Kenneth Shine, executive vice chancellor for health affairs with The University of Texas System, said, “Bill Sage provides professionally the best elements of the law and medicine as he approaches issues in health policy, including issues of patient safety and the tort system. He will provide important leadership for UT Austin as it enlarges its role in health sciences research and public health in collaboration with the UT Health campuses.”
Sage said he is delighted to become a part of the faculty and community at The University of Texas at Austin.
“What happens to health care in Texas over the next decade will be critically important for the people of the state and for the nation as a whole,” Sage said. “I believe that The University of Texas at Austin has a lot to contribute to the law and public policy of health care, to medical innovation, and to the training of health professionals. In addition to collaborating with UT’s dynamic group of law teachers and legal scholars, I look forward to working with faculty and students across the campus and throughout the University of Texas System.”
Sage has edited two books, including “Medical Malpractice and the U.S. Health Care System” (Cambridge University Press, 2006), and has written about 75 articles in legal, health policy and medical publications. From 2002 through 2005, he was the principal investigator for the Project on Medical Liability in Pennsylvania funded by The Pew Charitable Trusts.
In 2002, Sage served on the Institute of Medicine’s Committee on Rapid Advances in Health Care. In 1998, he received an Investigator Award in Health Policy Research from the Robert Wood Johnson Foundation. He is an elected fellow of the Hastings Center on bioethics, and is a member of the editorial board of Health Affairs.

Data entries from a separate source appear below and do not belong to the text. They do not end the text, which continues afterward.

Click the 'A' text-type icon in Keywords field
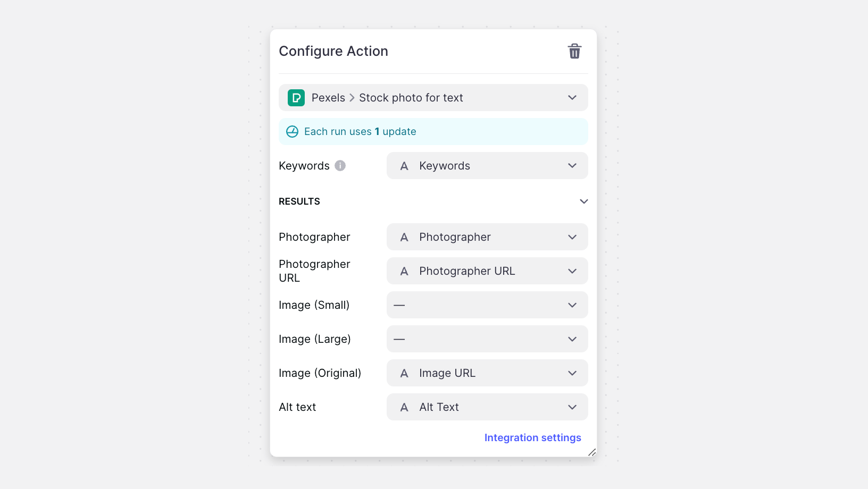The image size is (868, 489). pos(404,165)
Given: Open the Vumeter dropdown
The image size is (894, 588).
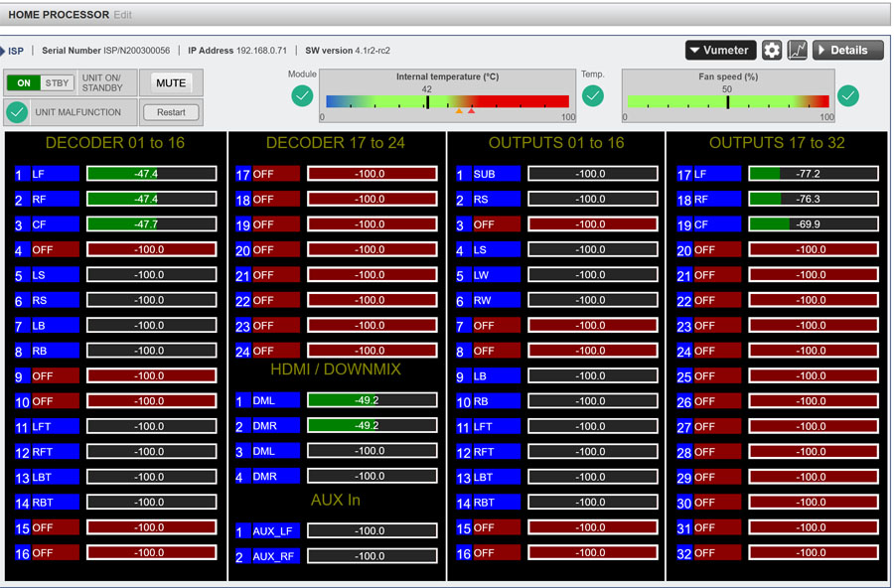Looking at the screenshot, I should click(x=720, y=51).
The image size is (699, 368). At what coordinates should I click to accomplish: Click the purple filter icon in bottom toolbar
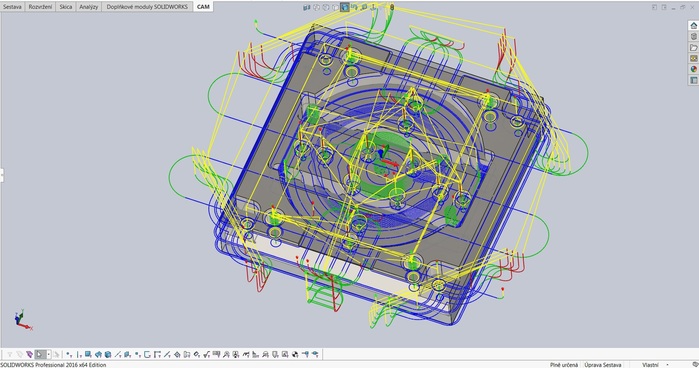(29, 355)
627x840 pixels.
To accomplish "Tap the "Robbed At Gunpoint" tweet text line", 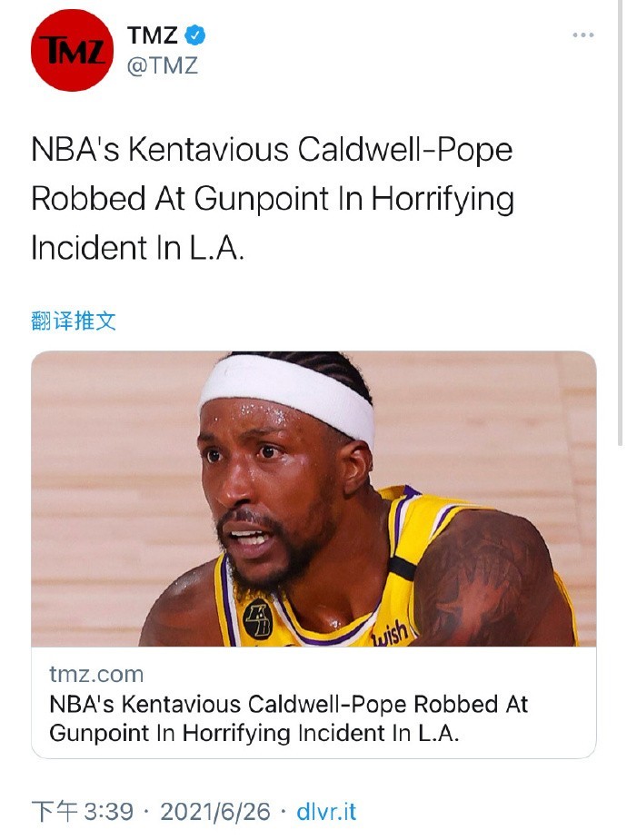I will pyautogui.click(x=273, y=199).
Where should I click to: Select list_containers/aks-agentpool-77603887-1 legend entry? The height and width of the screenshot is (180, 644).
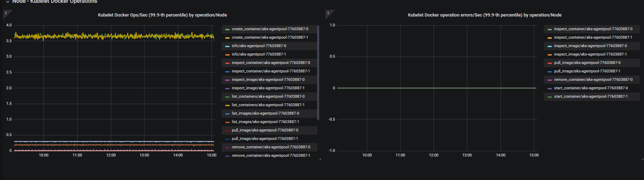[x=268, y=105]
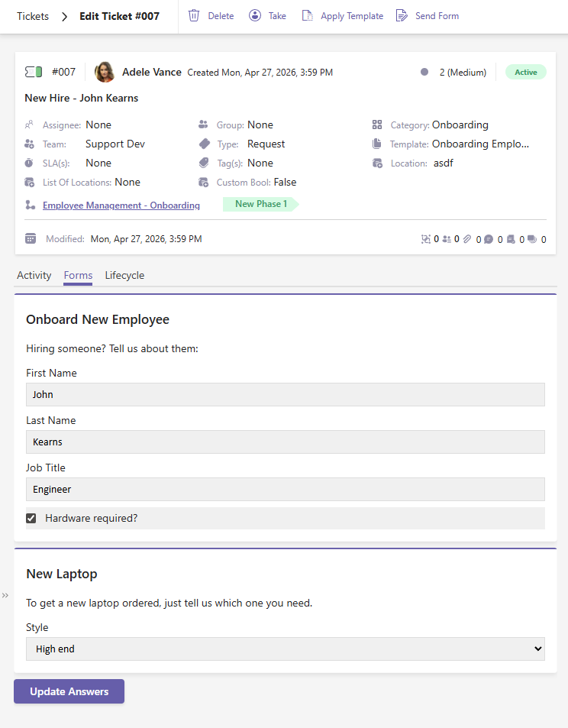
Task: Click the ticket icon beside #007
Action: point(33,72)
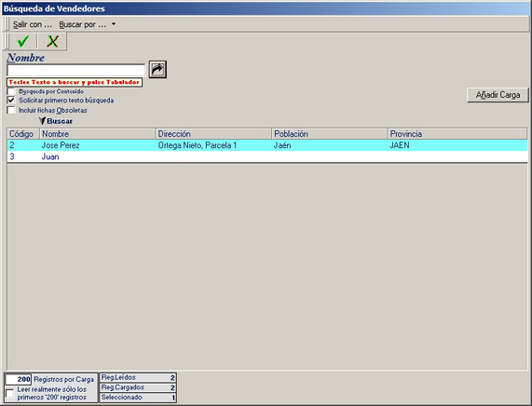
Task: Confirm selection with the green checkmark icon
Action: [22, 41]

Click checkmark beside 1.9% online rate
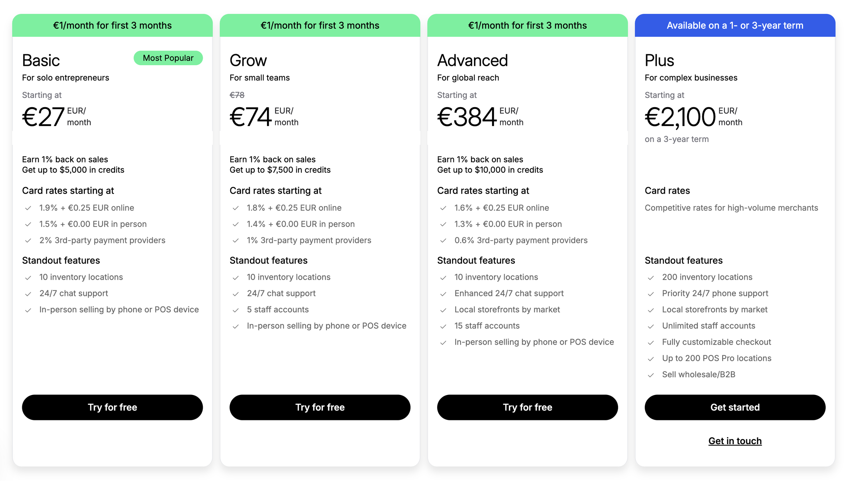click(28, 208)
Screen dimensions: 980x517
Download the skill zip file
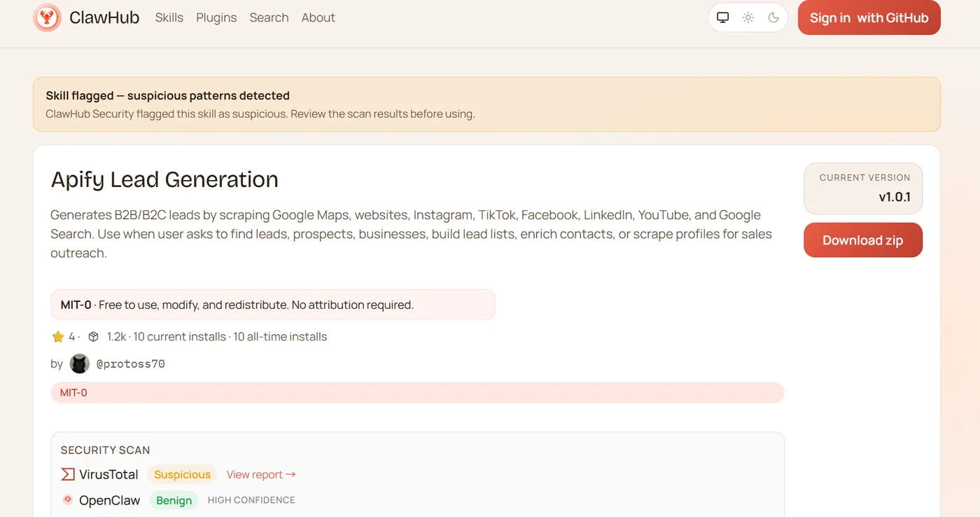862,240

Sage received his A.B. from Harvard College and his medical and law degrees from Stanford University. He completed his internship at Mercy Hospital and Medical Center in San Diego, and served as a resident in anesthesiology and critical care medicine at The Johns Hopkins Hospital.
In addition, Sage practiced corporate and securities law in Los Angeles and, in 1993, headed four working groups for the White House Task Force on Health Care Reform.